Work instruction:
Only the lines below from the one containing "Cinema (883, 60)" through the one containing "Image resolution: width=1920, height=1080." belong in the answer, set down exactly, with the pictures left out.
- - - - - - -
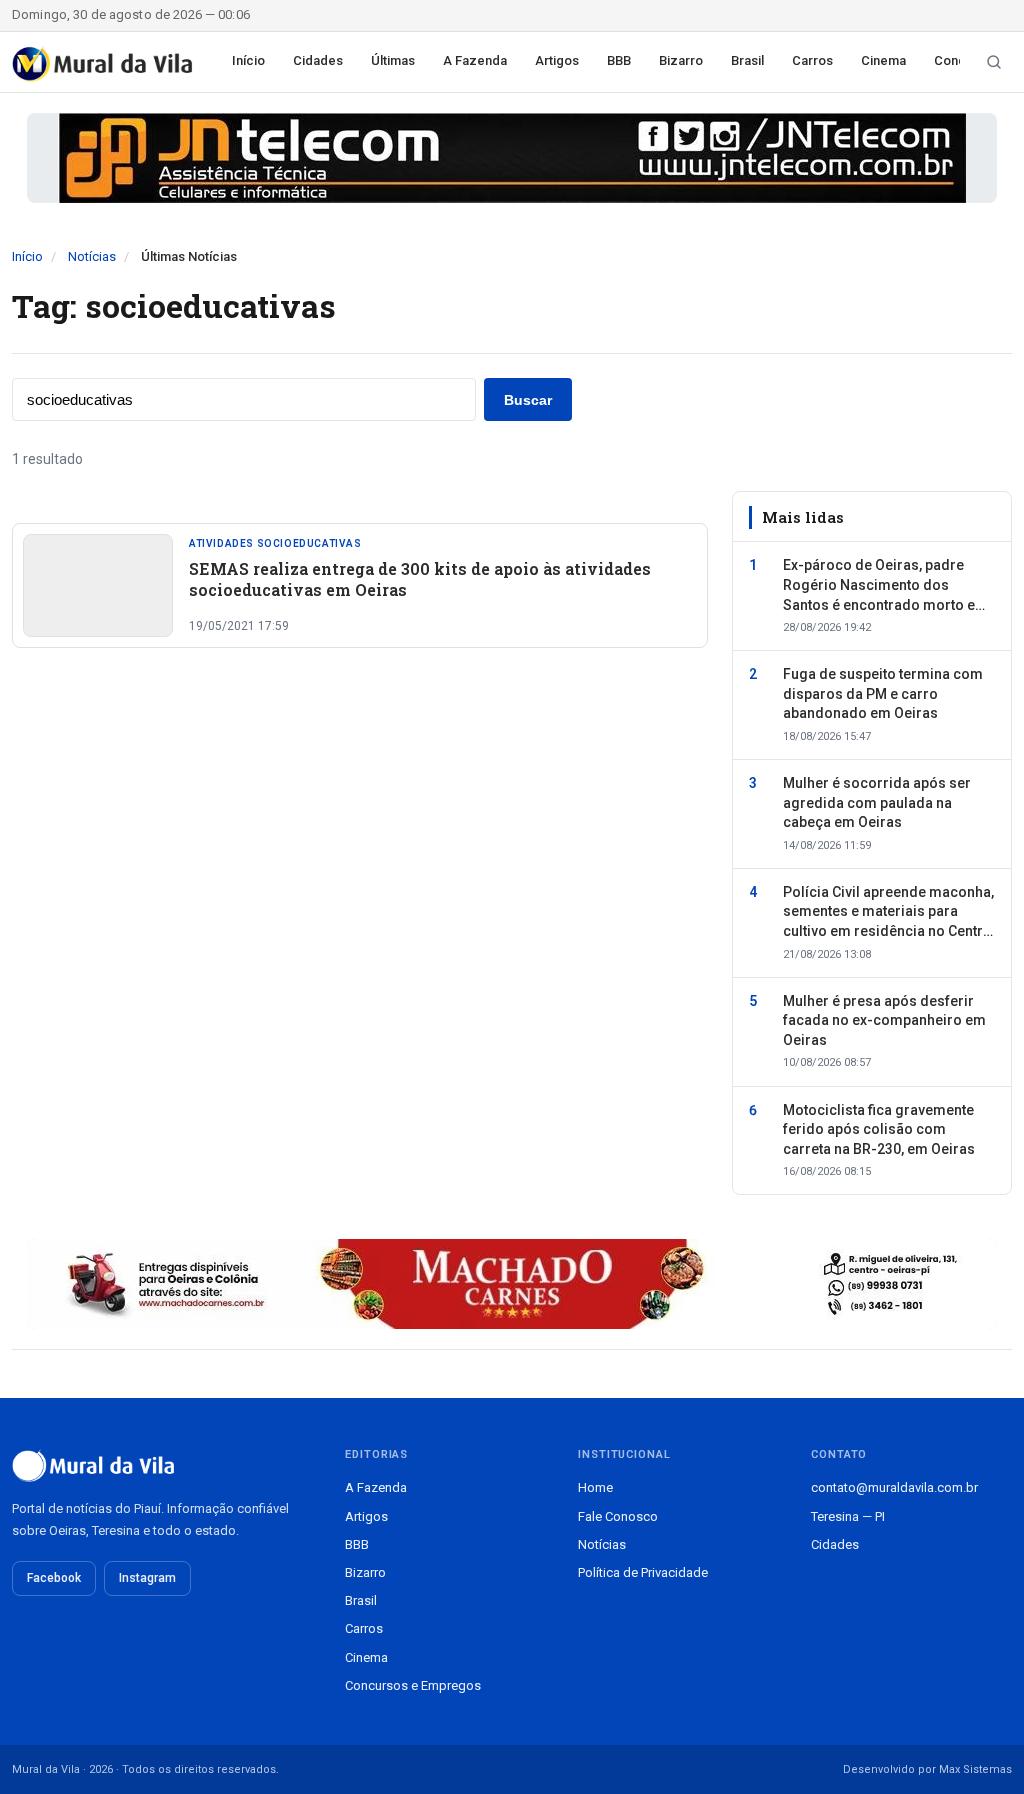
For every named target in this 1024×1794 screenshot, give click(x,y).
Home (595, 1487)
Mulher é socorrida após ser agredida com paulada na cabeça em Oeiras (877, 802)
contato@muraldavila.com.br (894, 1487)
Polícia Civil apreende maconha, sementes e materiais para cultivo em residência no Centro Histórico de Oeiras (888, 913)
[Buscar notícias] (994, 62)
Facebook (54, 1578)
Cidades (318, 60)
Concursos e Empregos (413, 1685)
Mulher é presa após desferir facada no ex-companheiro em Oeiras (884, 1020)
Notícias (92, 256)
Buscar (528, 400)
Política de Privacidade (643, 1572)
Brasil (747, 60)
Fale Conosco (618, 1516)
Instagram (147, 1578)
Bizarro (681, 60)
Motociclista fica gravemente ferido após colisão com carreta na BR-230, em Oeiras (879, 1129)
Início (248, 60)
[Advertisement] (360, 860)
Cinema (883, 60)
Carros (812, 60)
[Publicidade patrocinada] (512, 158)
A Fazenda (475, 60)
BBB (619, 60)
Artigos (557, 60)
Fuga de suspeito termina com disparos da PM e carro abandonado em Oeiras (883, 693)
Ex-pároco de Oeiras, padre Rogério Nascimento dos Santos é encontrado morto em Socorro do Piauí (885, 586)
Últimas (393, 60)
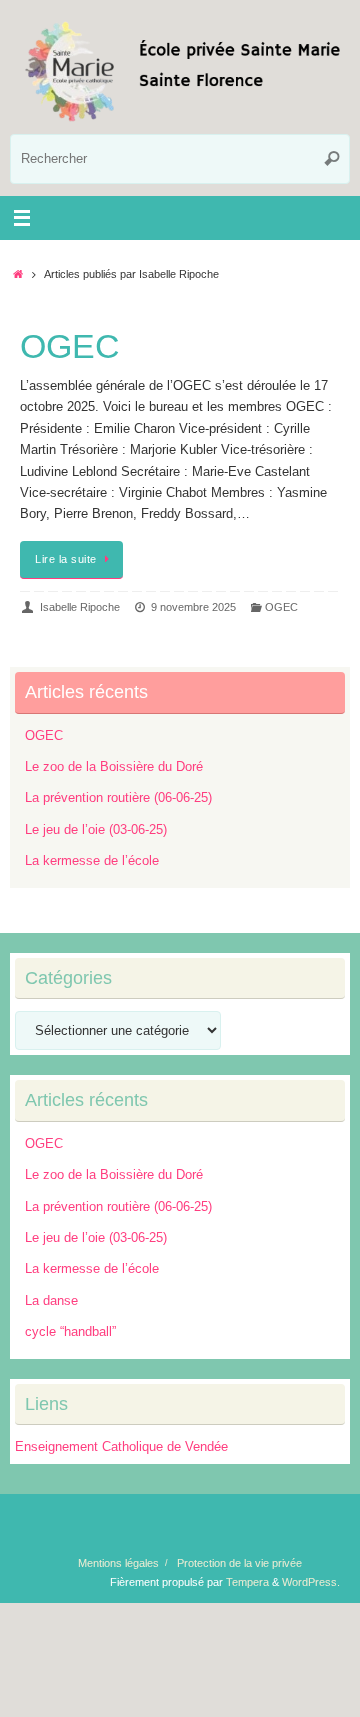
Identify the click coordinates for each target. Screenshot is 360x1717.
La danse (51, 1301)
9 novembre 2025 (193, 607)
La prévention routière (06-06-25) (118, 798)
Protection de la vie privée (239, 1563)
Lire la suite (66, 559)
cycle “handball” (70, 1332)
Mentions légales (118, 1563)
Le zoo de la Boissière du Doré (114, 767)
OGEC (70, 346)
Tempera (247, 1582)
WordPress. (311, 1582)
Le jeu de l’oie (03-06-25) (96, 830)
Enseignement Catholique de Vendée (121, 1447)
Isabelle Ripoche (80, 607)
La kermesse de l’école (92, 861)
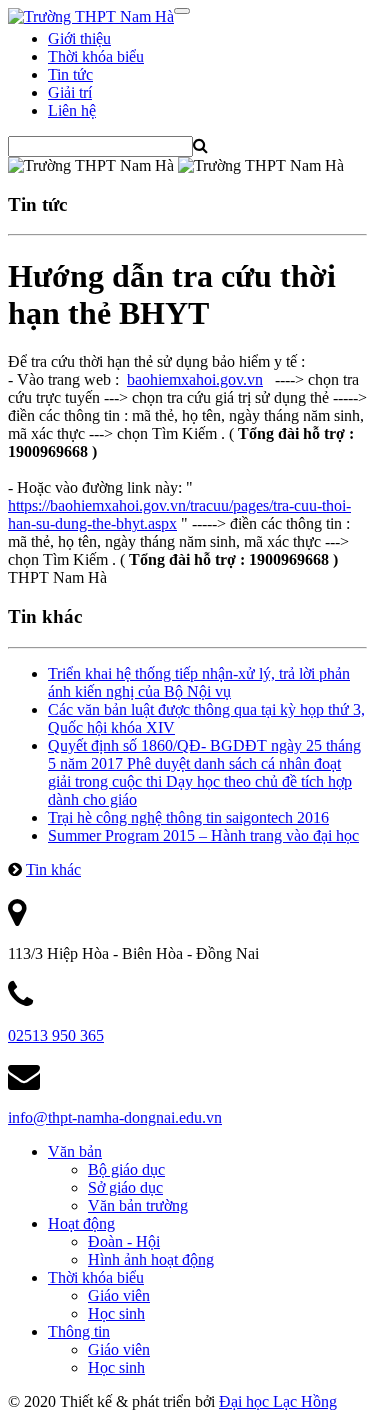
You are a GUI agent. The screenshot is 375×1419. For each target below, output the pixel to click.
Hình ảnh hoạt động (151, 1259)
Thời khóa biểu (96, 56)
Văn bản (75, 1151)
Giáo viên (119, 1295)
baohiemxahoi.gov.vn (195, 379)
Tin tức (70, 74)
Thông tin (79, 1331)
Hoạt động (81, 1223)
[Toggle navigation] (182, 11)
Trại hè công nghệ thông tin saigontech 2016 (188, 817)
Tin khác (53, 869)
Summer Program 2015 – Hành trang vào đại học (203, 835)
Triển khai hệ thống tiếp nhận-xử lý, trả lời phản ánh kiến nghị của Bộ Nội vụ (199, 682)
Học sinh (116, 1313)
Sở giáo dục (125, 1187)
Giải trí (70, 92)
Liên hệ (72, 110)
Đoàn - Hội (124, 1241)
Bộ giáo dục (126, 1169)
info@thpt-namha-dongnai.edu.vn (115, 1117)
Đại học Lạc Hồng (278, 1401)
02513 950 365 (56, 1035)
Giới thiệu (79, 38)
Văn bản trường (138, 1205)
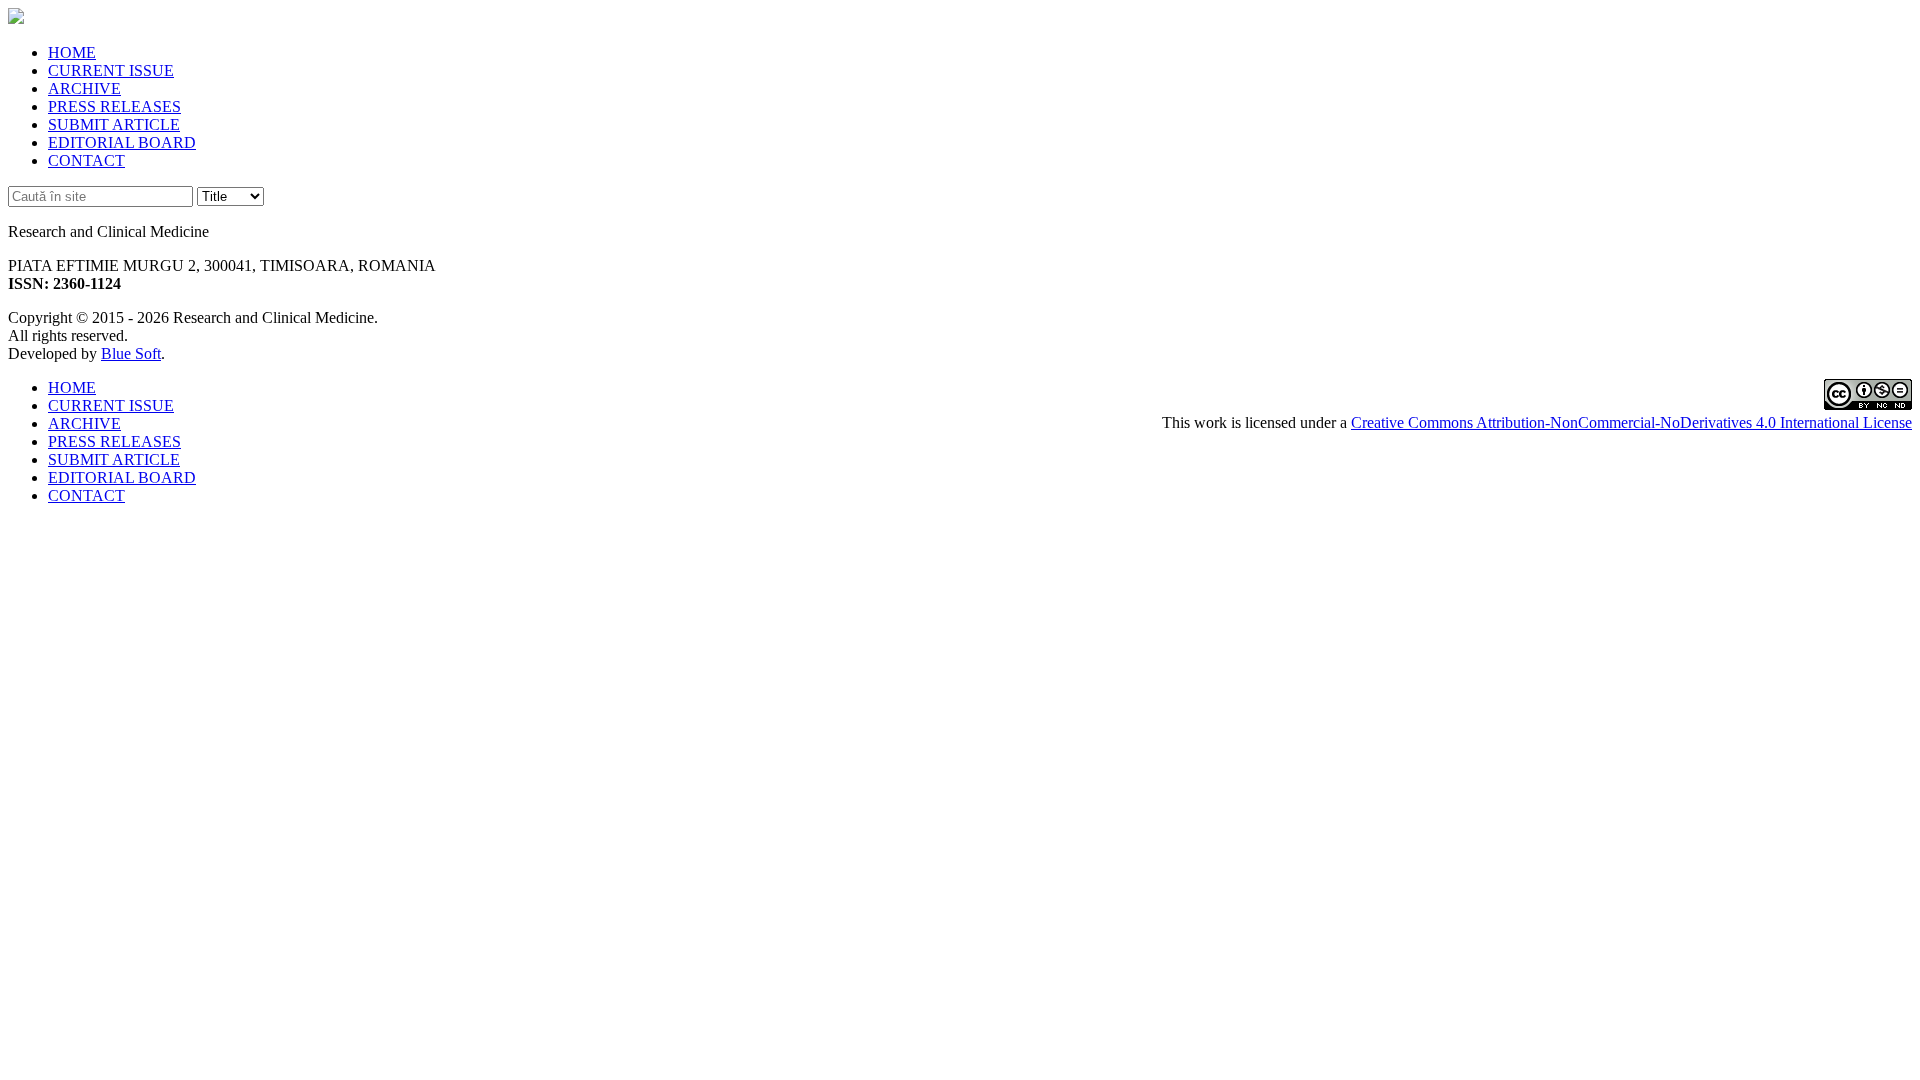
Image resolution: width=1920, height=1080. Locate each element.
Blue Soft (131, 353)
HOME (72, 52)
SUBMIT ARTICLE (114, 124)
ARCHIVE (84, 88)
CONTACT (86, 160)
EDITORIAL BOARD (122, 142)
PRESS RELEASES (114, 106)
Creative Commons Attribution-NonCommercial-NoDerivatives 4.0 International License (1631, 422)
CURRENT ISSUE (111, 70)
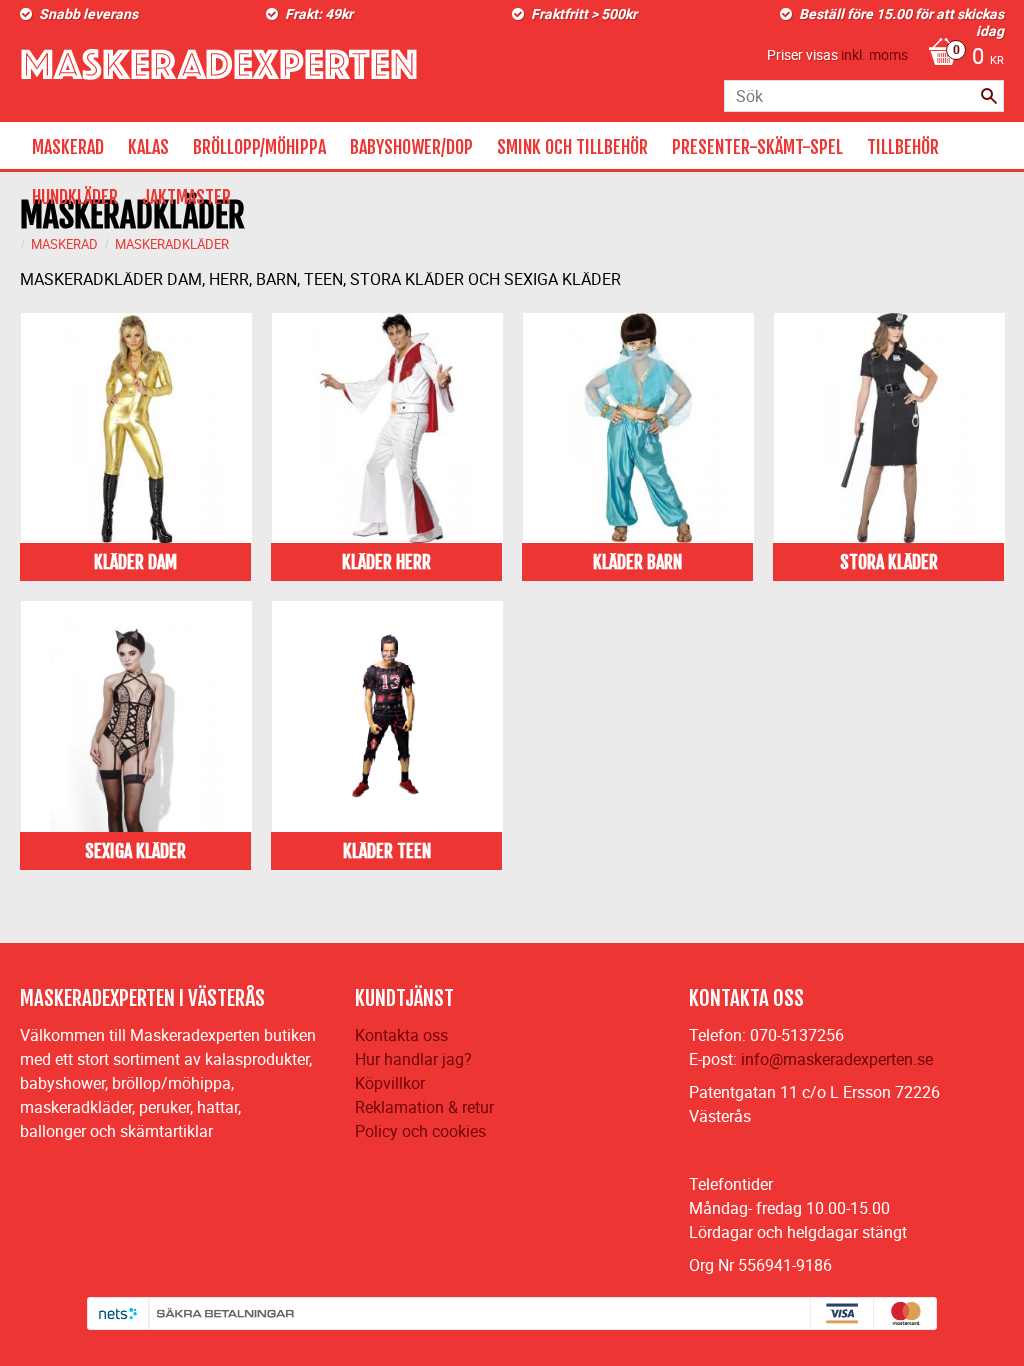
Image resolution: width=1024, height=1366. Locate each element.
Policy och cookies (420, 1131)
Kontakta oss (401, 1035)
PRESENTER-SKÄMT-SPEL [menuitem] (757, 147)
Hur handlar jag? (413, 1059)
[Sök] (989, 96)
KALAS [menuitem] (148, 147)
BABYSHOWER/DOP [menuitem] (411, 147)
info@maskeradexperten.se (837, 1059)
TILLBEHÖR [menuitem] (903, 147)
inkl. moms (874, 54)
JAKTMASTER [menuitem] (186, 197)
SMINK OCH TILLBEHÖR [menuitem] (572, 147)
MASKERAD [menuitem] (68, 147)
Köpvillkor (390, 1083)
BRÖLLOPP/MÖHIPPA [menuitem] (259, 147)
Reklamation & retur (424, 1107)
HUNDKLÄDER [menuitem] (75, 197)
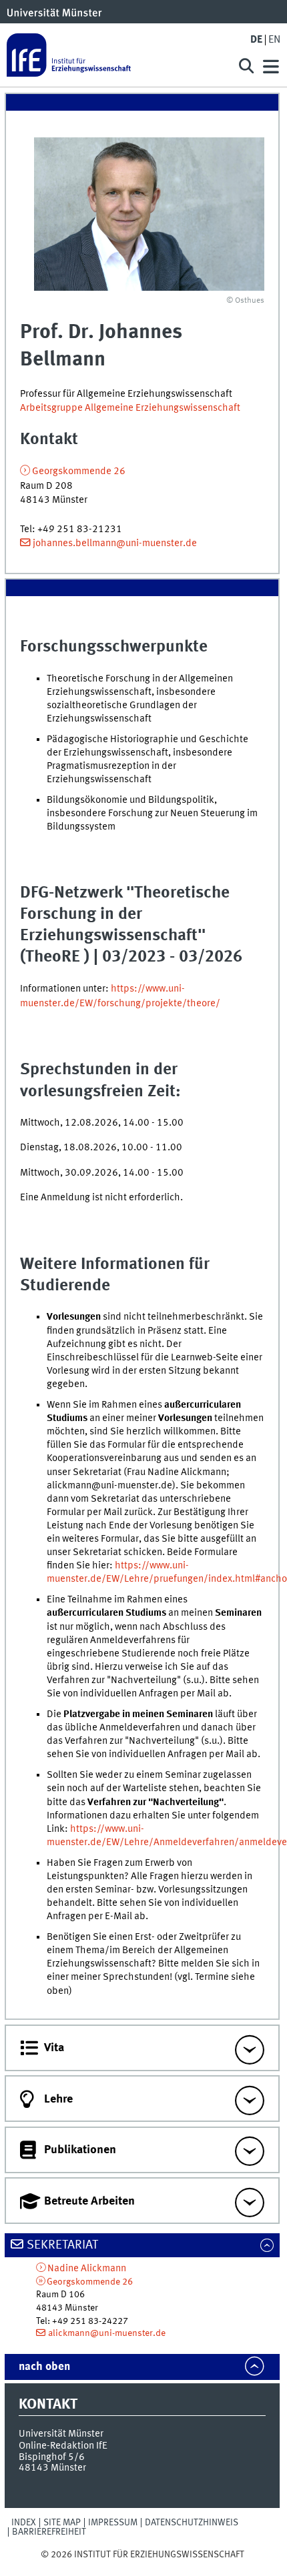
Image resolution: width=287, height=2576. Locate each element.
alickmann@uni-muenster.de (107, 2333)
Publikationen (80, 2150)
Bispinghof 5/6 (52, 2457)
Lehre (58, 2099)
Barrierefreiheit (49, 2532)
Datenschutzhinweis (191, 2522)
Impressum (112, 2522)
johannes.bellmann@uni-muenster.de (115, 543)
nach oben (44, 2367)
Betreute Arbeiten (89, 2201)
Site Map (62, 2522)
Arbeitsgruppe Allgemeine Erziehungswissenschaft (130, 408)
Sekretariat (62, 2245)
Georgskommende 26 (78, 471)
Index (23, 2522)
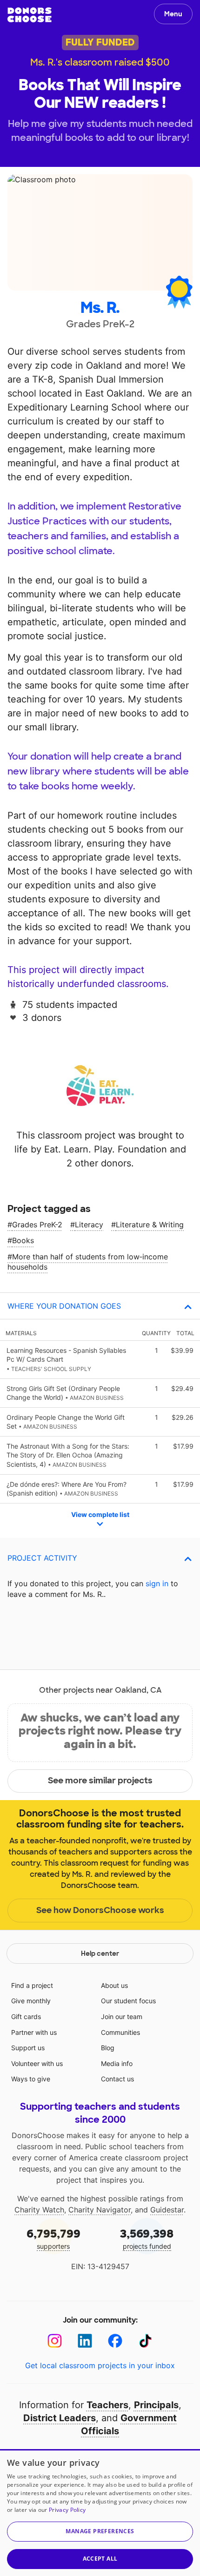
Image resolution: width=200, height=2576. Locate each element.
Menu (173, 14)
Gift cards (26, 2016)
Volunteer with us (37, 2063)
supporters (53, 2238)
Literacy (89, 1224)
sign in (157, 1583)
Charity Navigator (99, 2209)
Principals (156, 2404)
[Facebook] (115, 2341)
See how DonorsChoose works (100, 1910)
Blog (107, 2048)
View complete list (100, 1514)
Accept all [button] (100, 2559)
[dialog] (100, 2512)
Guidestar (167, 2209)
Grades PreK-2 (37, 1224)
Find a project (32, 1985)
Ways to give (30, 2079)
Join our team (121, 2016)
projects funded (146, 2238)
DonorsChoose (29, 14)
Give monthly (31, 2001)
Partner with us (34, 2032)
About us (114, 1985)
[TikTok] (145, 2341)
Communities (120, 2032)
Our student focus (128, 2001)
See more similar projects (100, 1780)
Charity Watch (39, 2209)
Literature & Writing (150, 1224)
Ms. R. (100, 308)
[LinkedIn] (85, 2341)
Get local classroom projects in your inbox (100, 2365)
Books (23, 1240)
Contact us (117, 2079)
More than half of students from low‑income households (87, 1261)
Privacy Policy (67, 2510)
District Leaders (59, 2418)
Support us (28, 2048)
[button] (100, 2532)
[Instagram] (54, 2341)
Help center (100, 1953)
- - - - - - -
Output of the task:
Cinema (883, 60)
Carros (812, 60)
[Publicidade patrocinada] (512, 158)
A Fazenda (475, 60)
BBB (619, 60)
Artigos (557, 60)
Fuga de suspeito termina com disparos da PM e carro abandonado em Oeiras (883, 693)
Ex-pároco de Oeiras, padre Rogério Nascimento dos Santos é encontrado morto em Socorro do Piauí (885, 586)
Últimas (393, 60)
Identify the click coordinates for each target. Screenshot is 360x1717.
La danse (51, 1301)
9 novembre 2025 (193, 607)
La prévention routière (06-06-25) (118, 798)
Protection de la vie privée (239, 1563)
Lire la suite (66, 559)
cycle “handball” (70, 1332)
Mentions légales (118, 1563)
Le zoo de la Boissière du Doré (114, 767)
OGEC (70, 346)
Tempera (247, 1582)
WordPress. (311, 1582)
Le jeu de l’oie (03-06-25) (96, 830)
Enseignement Catholique de Vendée (121, 1447)
Isabelle Ripoche (80, 607)
La kermesse de l’école (92, 861)
You are a GUI agent. The screenshot is 375×1419. For each target below, output the pixel to click.
Hình ảnh hoạt động (151, 1259)
Thời khóa biểu (96, 56)
Văn bản (75, 1151)
Giáo viên (119, 1295)
baohiemxahoi.gov.vn (195, 379)
Tin tức (70, 74)
Thông tin (79, 1331)
Hoạt động (81, 1223)
[Toggle navigation] (182, 11)
Trại hè công nghệ thông tin saigontech 2016 (188, 817)
Tin khác (53, 869)
Summer Program 2015 – Hành trang vào đại học (203, 835)
Triển khai hệ thống tiếp nhận-xử lý, trả lời phản ánh kiến nghị của Bộ Nội vụ (199, 682)
Học sinh (116, 1313)
Sở giáo dục (125, 1187)
Giải trí (70, 92)
Liên hệ (72, 110)
Đoàn - Hội (124, 1241)
Bộ giáo dục (126, 1169)
info@thpt-namha-dongnai.edu.vn (115, 1117)
Đại học Lạc Hồng (278, 1401)
02513 950 365 (56, 1035)
Giới thiệu (79, 38)
Văn bản trường (138, 1205)
Image resolution: width=1920, height=1080. Locate each element.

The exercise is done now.